Ne cherchez pas le traducteur ! Akira Mizubayashi, écrivain et universitaire japonais, écrit.... en français. C'est le premier miraculeux plaisir qu'offre ce livre.


Il y en a d'autres. D'abord l'histoire. Dans le Tokyo de 1938, alors que l'Empire japonais a déclaré la guerre à la Chine, une patrouille militaire vient brutalement interrompre la répétition d'un quatuor à cordes d'amateurs, un Japonais, Yu, et trois Chinois, ce qui le rend suspect aux yeux des autorités. La troupe se comporte comme on l'imagine : insultes, grossièretés, violence. Un homme du rang brise le violon de Yu, un bel instrument, vieux de près d'un siècle. Un lieutenant, plus avisé, qui s'émeut du saccage en arrivant sur les lieux, souhaite vérifier l'alibi des musiciens et demande à Yu de jouer un morceau. Yu s'exécute. Le lieutenant reconnaît la Gavotte en rondeau de la partita n°3 en mi majeur de Jean Sébastien Bach. La pression retombe, mais un ordre contraire venu de plus haut met fin à l'indulgence. Les quatre amis sont finalement arrêtés et conduits au poste. Rei, le jeune fils de Yu, qu'on avait eu le temps de cacher dans une armoire à l'approche du danger, et qui avait assisté à toute la scène, voit soudain une ombre qui s'approche puis une main qui ouvre un battant de l'armoire pour lui tendre le violon brisé de son père, sans dénoncer sa présence.
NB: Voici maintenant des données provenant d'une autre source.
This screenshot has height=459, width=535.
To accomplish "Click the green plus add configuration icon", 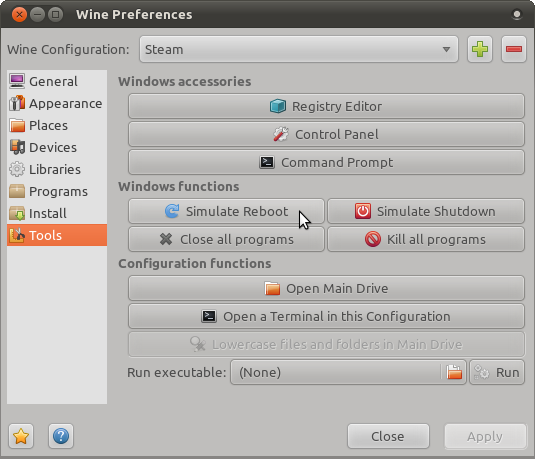I will click(x=480, y=49).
Cet enfant, qui ne reverra plus jamais les siens, sera adopté par un couple d'amis français de son père, deviendra luthier à Mirecourt, dans les Vosges, épousera une archetière et passera sa vie à tenter de reconstituer le violon brisé que cette main anonyme d'un lieutenant amateur de musique lui avait tendu.
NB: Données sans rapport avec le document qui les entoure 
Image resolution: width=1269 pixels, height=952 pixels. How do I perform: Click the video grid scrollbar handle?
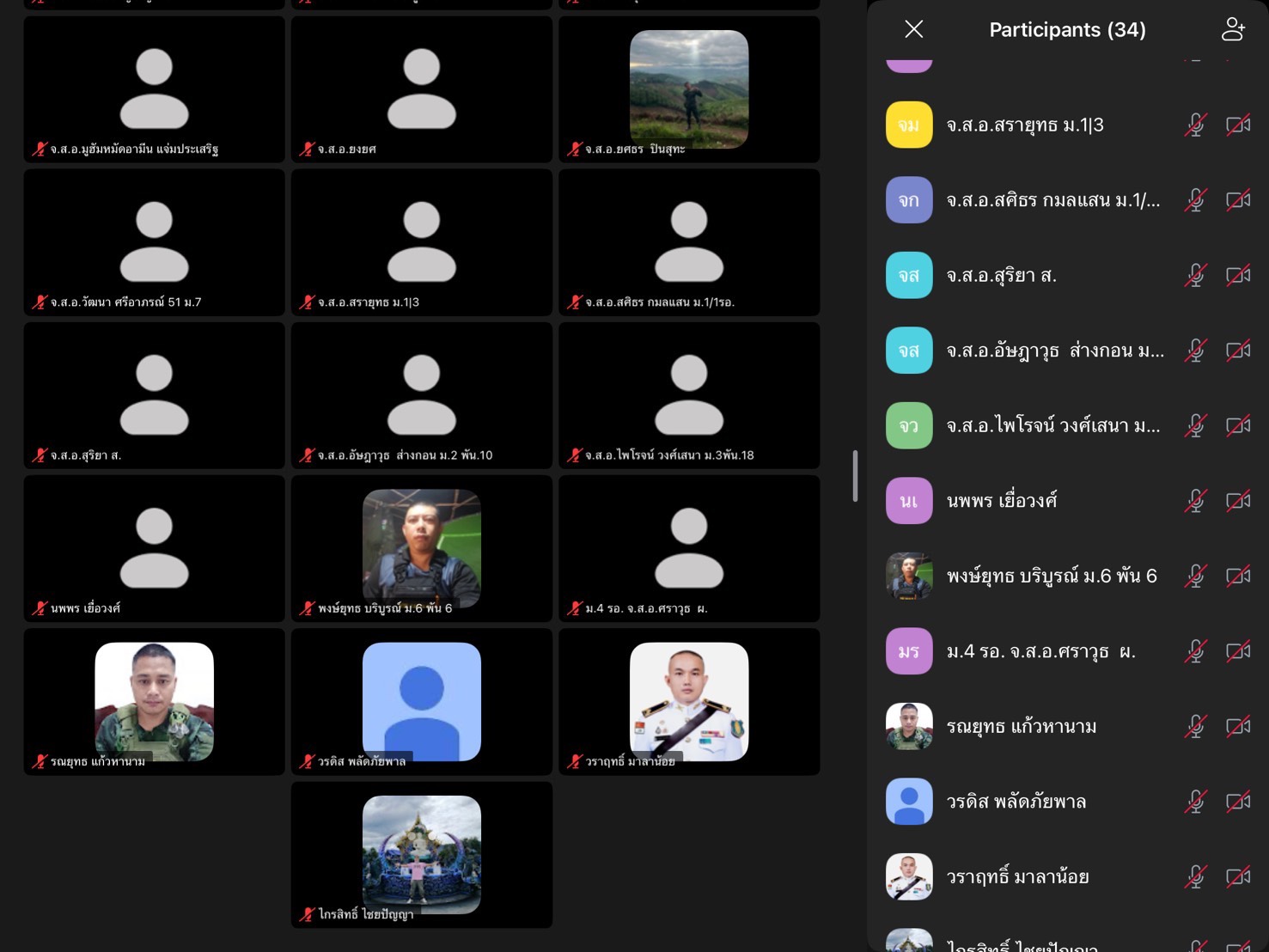coord(855,475)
L'âme brisée, c'est cette pièce de bois des instruments à cordes qui, glissée entre la table et le fond, assure la qualité des vibrations. C'est aussi, bien sûr, celle de cet enfant qui sera récompensé de la longue patience à faire revivre le violon de son père.


Dans une langue épurée et vibrante, comme un dessin japonais, ce récit s'émerveille de l'exactitude des mots, choisis avec tant de délicatesse qu'ils se déploient comme sur du papier de soie. Cela donne, par exemple : « Il déplaça l'âme du violon de quelques dixièmes de millimètres pour que les vibrations des cordes se transmissent sans entrave au chevalet, du chevalet à l'âme, de l'âme à la barre d'harmonie, et enfin dans toute la caisse de résonance de l'instrument. »


Rei, notre luthier désormais français, ne se contente pas de la résurrection d'un instrument : son geste, sa fidélité aux âmes absentes, lui offrira par surcroît la « ressuscitation », c'est le joli mot que choisit l'auteur, de la voix paternelle mais aussi du lieutenant qui, jadis sauva la vie de l'enfant, et de l'altiste chinoise que son père, voulant la protéger, avait fait passer pour son épouse.


A la beauté du récit, qui évoque quelquefois « Le Silence de la mer » de Vercors, à la tenue de la langue, s'ajoute le plaisir de la musique dont Akira Mizubayashi enlumine son roman. Les pages sur la Rosamunde de Schubert, dont le livre emprunte la composition en quatre mouvements, la Gavotte de Bach ou le concerto d'Alban Berg« A la mémoire d'un ange » sont somptueuses.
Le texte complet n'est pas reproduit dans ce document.